Thursday, October 9, 2014

Maia Hirschbein

Oleologist, California Olive Ranch
Oakland, California



Maia and I have crossed paths many times over the past few years. First at a class I taught on sensory evaluation of olive oil at 18 Reasons in San Francisco and then through the University of Gastronomic Sciences and my job at the UC Davis Olive Center. When I learned she was working for California Olive Ranch educating chefs and distributors on the qualities of extra virgin olive oil, I knew she needed to be featured.

The California olive oil industry is small and new relative to the games abroad.  Many domestic players are still finding their place and territory in the expanding market. At the core of the industry is quality with the mass majority of large and small producers creating excellent extra virgin olive oil. Education is key at this point in development. With supermarket shelves still stocked with low priced imported “extra virgin olive oil” consumers make the obvious decision, opting for the economical option. Unfortunately the low price is usually an indication of poor quality and improper grading. Back in my days at UC Davis I was part of a study revealing over seventy percent of imported extra virgin olive oil on the California supermarket shelves to be improperly labeled. The more people spreading quality information the better. I see it as a trickle down effect that starts with chefs, distributors, and buyers, eventually ending up in the hands and mouths of consumers.

Maia is a California girl. Raised in San Diego her East Bay home has a coastal feel filled with staghorn ferns and Alameda flea market finds - think Big Sur meets the Temescal Alley.  She was excited to demonstrate how you can deep fry in extra virgin olive oil easily at home so she heated up a huge cast iron pan of oil and made an amazing lunch full of fresh herbs and summer vegetables from her backyard garden. Naturally the meal featured lots of California olive oil.




What is your role as an oleologist?


My primary role is conducting tasting classes promoting California olive oil. I travel and provide tastings for chefs to encourage restaurants to use more California olive oil. I also lead workshops on the history of California olive oil, its evolution, and ultimately focus on the sensory evaluation of olive oil and its application with food.


How did you find your way working in olive oil?


While studying for my masters in Italy, I worked the harvest with an olive oil producer in remote southern Tuscany. The experience of working among the trees, and tasting the freshest of fresh oils right after it was milled permanently changed me. It was so alive and bright and I am forever in pursuit of that aroma.


Do you have a mentor?


I look up to a lot of people, both chefs and thought leaders in the olive oil industry. 

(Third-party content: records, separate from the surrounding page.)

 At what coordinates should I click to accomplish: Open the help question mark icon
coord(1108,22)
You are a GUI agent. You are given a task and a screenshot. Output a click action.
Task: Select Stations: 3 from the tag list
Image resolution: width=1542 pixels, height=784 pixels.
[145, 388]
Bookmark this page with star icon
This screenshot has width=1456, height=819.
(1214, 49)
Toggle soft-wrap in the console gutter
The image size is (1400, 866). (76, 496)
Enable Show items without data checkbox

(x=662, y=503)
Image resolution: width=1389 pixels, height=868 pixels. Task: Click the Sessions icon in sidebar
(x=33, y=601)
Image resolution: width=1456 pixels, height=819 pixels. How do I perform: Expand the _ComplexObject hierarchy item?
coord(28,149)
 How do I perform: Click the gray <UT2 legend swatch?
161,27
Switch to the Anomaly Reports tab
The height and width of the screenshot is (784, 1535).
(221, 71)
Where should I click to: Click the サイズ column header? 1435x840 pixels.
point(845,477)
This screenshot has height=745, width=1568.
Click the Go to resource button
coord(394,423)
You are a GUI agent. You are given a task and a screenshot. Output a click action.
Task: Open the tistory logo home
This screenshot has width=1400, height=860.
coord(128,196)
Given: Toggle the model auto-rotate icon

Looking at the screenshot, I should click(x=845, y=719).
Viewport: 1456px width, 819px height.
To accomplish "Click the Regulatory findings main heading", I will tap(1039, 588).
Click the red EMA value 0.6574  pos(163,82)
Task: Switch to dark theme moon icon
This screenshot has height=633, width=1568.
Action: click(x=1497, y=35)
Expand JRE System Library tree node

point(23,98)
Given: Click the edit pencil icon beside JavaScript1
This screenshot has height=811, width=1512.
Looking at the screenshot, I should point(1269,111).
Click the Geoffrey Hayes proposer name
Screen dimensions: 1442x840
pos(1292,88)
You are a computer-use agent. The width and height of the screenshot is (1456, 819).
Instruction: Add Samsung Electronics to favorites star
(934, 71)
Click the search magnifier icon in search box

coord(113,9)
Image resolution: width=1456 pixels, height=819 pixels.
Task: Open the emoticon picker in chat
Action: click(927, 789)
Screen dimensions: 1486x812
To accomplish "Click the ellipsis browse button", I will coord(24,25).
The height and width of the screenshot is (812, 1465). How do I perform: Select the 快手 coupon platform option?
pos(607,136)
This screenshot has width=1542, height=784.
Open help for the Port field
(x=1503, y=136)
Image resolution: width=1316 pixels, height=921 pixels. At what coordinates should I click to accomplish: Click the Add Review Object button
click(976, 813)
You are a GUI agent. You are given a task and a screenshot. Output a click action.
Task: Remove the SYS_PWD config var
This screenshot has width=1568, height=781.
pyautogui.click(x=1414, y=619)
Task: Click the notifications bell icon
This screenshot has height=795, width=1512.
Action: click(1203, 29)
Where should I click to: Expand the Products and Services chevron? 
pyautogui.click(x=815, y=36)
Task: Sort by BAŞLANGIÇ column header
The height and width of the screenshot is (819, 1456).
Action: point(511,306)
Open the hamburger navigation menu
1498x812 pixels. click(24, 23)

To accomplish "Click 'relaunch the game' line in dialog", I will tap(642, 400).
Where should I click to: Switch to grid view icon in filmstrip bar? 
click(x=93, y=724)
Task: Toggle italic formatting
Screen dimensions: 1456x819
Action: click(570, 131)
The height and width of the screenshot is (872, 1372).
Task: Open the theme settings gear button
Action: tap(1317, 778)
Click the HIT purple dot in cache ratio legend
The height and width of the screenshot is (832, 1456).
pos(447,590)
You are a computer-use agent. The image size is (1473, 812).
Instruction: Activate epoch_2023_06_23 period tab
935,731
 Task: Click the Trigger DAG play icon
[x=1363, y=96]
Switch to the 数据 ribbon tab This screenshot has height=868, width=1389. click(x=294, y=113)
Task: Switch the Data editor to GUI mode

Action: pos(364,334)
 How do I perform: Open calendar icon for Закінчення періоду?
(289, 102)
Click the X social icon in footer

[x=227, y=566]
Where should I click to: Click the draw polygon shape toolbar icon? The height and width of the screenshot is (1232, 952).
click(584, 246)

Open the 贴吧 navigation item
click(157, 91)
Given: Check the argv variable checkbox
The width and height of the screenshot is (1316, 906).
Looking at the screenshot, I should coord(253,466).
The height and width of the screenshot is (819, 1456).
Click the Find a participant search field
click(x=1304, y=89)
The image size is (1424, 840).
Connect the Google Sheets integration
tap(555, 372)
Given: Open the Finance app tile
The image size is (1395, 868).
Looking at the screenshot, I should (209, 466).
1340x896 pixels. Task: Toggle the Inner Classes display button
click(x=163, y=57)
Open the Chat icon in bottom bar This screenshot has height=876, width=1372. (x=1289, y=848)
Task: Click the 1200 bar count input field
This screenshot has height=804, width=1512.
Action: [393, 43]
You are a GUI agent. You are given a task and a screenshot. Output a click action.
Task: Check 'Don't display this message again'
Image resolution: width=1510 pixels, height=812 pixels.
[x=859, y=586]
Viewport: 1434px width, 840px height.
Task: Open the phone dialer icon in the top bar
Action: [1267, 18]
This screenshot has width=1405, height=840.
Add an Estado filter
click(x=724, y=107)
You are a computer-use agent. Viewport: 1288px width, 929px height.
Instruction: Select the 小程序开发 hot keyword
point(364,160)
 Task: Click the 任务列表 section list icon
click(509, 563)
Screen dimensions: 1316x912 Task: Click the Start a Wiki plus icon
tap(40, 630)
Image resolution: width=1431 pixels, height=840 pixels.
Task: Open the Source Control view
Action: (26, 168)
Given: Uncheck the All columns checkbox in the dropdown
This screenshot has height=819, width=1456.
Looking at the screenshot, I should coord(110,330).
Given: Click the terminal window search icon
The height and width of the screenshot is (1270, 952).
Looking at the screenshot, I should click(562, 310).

Describe your design style?


Comfortable, clean, California. I tend to wear a lot of white, and in my home I also tend to choose light colors, mixed with pops of brightness. I enjoy mixing new and old, natural woods and natural fabrics. For me, sunlight is so critical that I won’t live in a house without it. I hope to create a space that invites people to relax and feel welcome.


Favorite spot in your house?


I find myself waking up and heading straight to the backyard, I love pruning and watering and seeing our plants grow. I’m so proud when they shoot out new leaves and it’s such an amazing experience to grow food for ourselves.




What do you wish the average person knew about olive oil?


That not only is it the healthiest fat option, it also takes heat and you can cook with it. There are a lot of myths out there about cooking with olive oil, and I would love more people to know that it is definitely ok to heat. Find two oils, one that is mild and buttery for cooking, and another that is more fruity and bitter for finishing. Use it up quickly because it is perishable.


Describe your cooking style?


I like to think it’s instinctual, I rarely measure or time things, and like constantly tasting whatever I’m making. I like simple ingredients, I douse everything in olive oil, and I love to be constantly learning. I’m inspired by the best of seasonal ingredients, and love adapting as the seasons change.





What is your earliest childhood food memory?


To be honest it’s eating cottage cheese and apple sauce out of a plate with little separate compartments, I liked mixing them together. So that must have been when I was 3 years old. The most lasting memory is my mother’s famous spaghetti. She would cook her sauce for hours in a big blue cast iron pan that was only used for this sauce, and it was fill the whole house with the smell all day. I
have just started to practice her recipe so I can make it for my kids one day.


What was dinner like at the family table as a kid?


My parents were adamant about us eating together every night. Sometimes I fought it and just wanted to make macaroni and cheese, but those meals together made us the family that we are—we now both like and love each other and remain involved in each other’s lives to this day. Even if it’s a simple 15 minutes all sitting around the same table, I believe those moments are what make a family a family.